The Teaming.AI project aims to address the open problem of the “missing middle” (see [1]) in scenarios where humans and AI systems collaborate towards a common goal. This missing middle is defined along a spectrum between human-only to machine-only activities. Human only activities include leading, empathizing, creating, and judging; machine-only activities include transacting, iterating, predicting and adapting. The “missing middle” lies in between these extremes - i.e., human and machine hybrid activities. These can be broken down into teaming activities where (i) “humans complement machines” (i.e., train, explain, sustain) and (ii) “AI gives humans superpowers” (amplify, interact, embody). Such hybrid activities are neglected in the state of the art and deserve more recognition, especially given the observation that human intelligence outperforms current AI systems in a wide field of applications, particularly in terms of flexibility and taking context into account.

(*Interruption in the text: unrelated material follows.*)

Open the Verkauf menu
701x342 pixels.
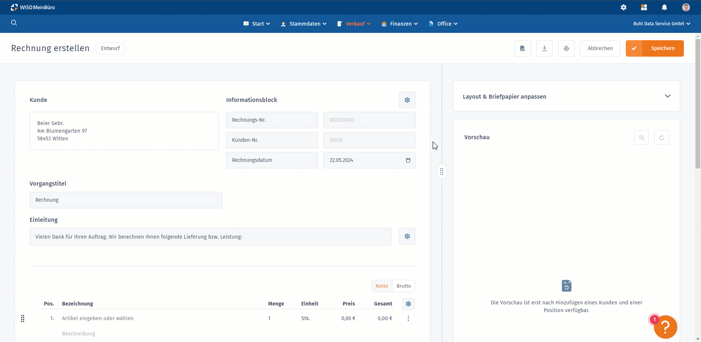coord(354,24)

The envisioned Teaming.AI approach aims to support the systematic development and evolution of AI systems in manufacturing in order to address current limitations of today’s narrow AI systems. Such systems typically lack self-adaptive capabilities and the ability to assimilate and interpret new information outside of its predefined programmed parameters. They are typically tailored to solve specific tasks in a specific predefined setting; changes in this underlying setting typically requires system adaptations, ranging from fine-grained parameter adaptations to fully-fledged re-design and re-development of AI systems. In order to tackle this challenge, Teaming.AI has to provide a flexible framework to specify mechanisms for collaborative self-adaptation of the overall system that may involve both human actors and AI agents. Employing a teaming model provides a flexible way for performing adaptations on multiple levels, taking inspiration from conceptual models of self-adaptive systems developed in the software engineering literature (cf. [2]).

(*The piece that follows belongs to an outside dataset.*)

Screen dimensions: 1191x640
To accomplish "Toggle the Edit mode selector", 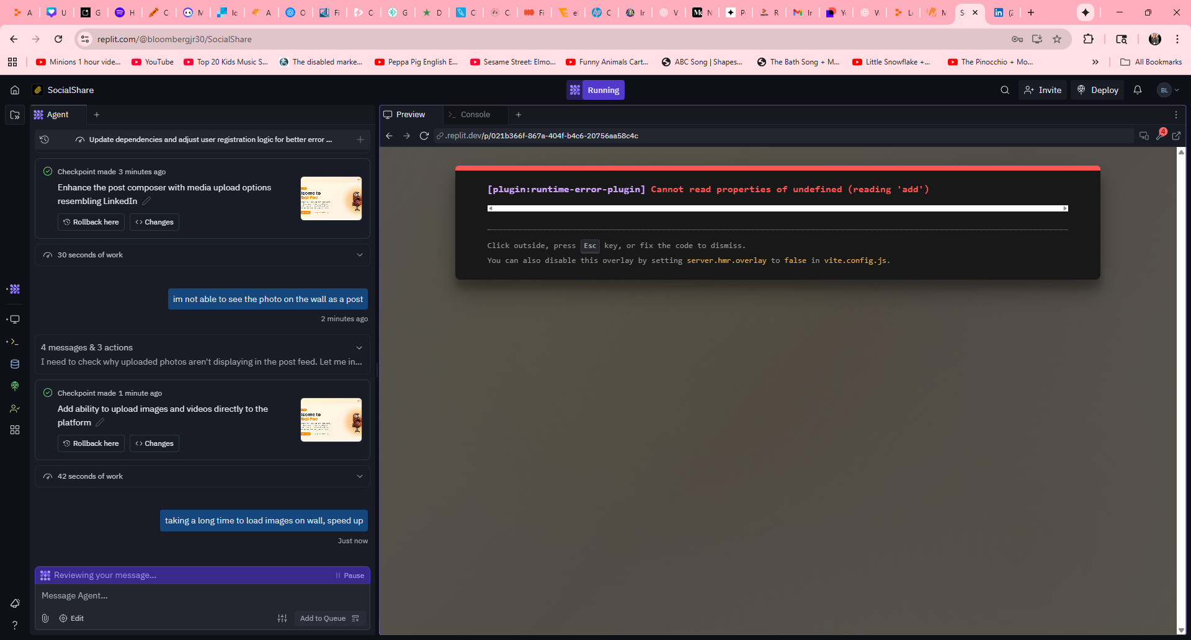I will point(71,618).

The teaming intelligence of humans has been studied and practiced several decades ago in the research community to increase the productivity and lessen task completion duration. The advancement in robot technologies pushed the teaming concept to a new era of human collaboration with machines, agents and AI systems. Within recent years, the advancement in technology has created robots and AI systems being able to perform a variety of tasks in manufacturing, space, agriculture, healthcare, autonomous vehicles and in other real-life scenarios [3]. Human-robot teaming is studied from multiple perspectives, such as: concepts and design components [4], perspective on analysis and implementation issues [5], human-robot interaction theory [6], Humanrobot cross-training [7], and mutual trust between human and robot in decision making [8].

[9] studied human teamwork and identified five core components for effective teaming (see Figure 1A), considering not only whether the team performed well (e.g., completed the team task) but also how the team interacted (i.e., team processes, teamwork) to achieve the team outcome. They argued, that team effectiveness can be improved by a well-designed coordination mechanisms to ensure that the “Big Five” are consistently updated and that relevant information is distributed throughout the team. Recently, research has made advancements towards achieving common goals by human and autonomous systems using their unique capabilities for specific portions of a task as a team. The current collaborative teaming concepts like human-agent teaming [10] and human-autonomy teaming [11] are the motivation of our proposed Teaming.AI platform towards a novel approach for human-AI teaming.

Although the study of [9] focuses purely on human teaming and not human-AI teaming, we believe this theory builds a solid foundation for the digitalization of human-AI teaming interaction for two reasons. First, the clear segregation of teamwork and coordination mechanisms supports separation of concerns in digitalization. Second, we believe that team effectiveness as a goal instead of team performance keeps human team members more in the focus than AI, because team performance only incorporates the outcome of the work, while team effectiveness also takes the interactions among team members into account. To be an effective team member, the AI must take part in the coordination activities of the team, and it needs to know what information to share or when to ask for assistance. Being capable of observing one another’s state, sharing information, or requesting assistance is regarded by [12] as Teaming Intelligence. [13] captured human-AI teaming requirements beyond traditional task-based approaches towards human-autonomy teaming (i.e. human-AI teaming preserving human autonomy). We believe that this fits well to achieve team effectiveness as defined by [9]. Human autonomy teaming requires understanding interdependency. [13] defines an Interdependence Analysis tool to understand how people and automation can effectively team by providing insight into the interdependence relationships used to support one another throughout an activity.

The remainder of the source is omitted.